Early intervention for children with autism has been found to be key to improving functioning. County regional centers and public school districts must provide, at no cost to you, an Individual Family Service Plan (IFSP). This plan is a written document that describes your child’s current level of functioning and the anticipated outcome. It also lists the specific services that will be provided in order to meet the needs of your child.
All school districts must offer preschool early intervention programs for children with disabilities and continue services through age 23. This includes transition services to the elementary school. The most important goal of any educational program should be to help the child become more functionally independent.

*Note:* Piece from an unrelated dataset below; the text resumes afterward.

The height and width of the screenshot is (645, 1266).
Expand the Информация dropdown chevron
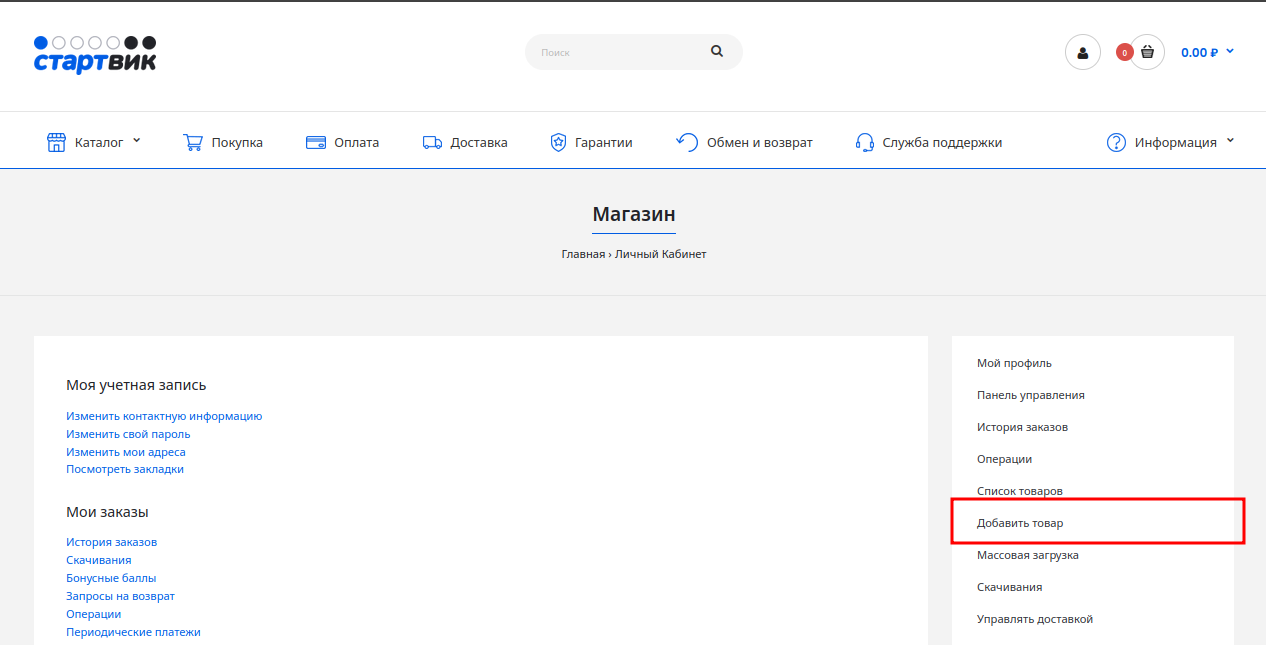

Applied behavior analysis (ABA), structured teaching, speech and language therapy, social skills therapy and occupational therapy are all part of special education services available to autistic children. Intensive ABA has shown to be effective in improving the functioning of pre-school children and is well established at improving intellectual
Sample goals for a child with receives a definition of autism might focus on social skills, expressive verbal language, increased engagement, improvement of fine and gross motor skills, increase in pretend play and increased independent skills. Medications and alternative therapies are also available from private therapists but parents may find these to be expensive.
School districts are legally responsible to pay for an outside service ONLY if it can be shown by the IEP team that the service is needed to meet the goals outlined in the IEP AND the district itself cannot provide the service.
Private placements are NOT usually granted and are often a point of contention. School districts usually receive adequate funding and have the capability to provide most agreed upon services making private placements unnecessary.
If your child does not meet the specific definition of autism, they might have a specific learning disorder, a communication disorder. ADHD, obsessive-compulsive disorder, an anxiety disorder, or another type of learning disability.
If your child does not have one of the 13 categories of special education, don't give up on finding a diagnosis. Even if your child does not meet the official definition of autism the law is specifically written to give an IEP team the power to determine eligibility on a case-by-case basis and can qualify a child under the heading of Other Health Impaired.
Not everyone agrees on what defines autism. Because the definition of autism relies on a subjective analysis of symptoms and not on a medical test, it is possible for different evaluations to come up with different recommendations. At the IEP meeting, agreeing on appropriate services for your child can be frustrating. Remember, that developing the IEP is a collaborative process between you and the school district.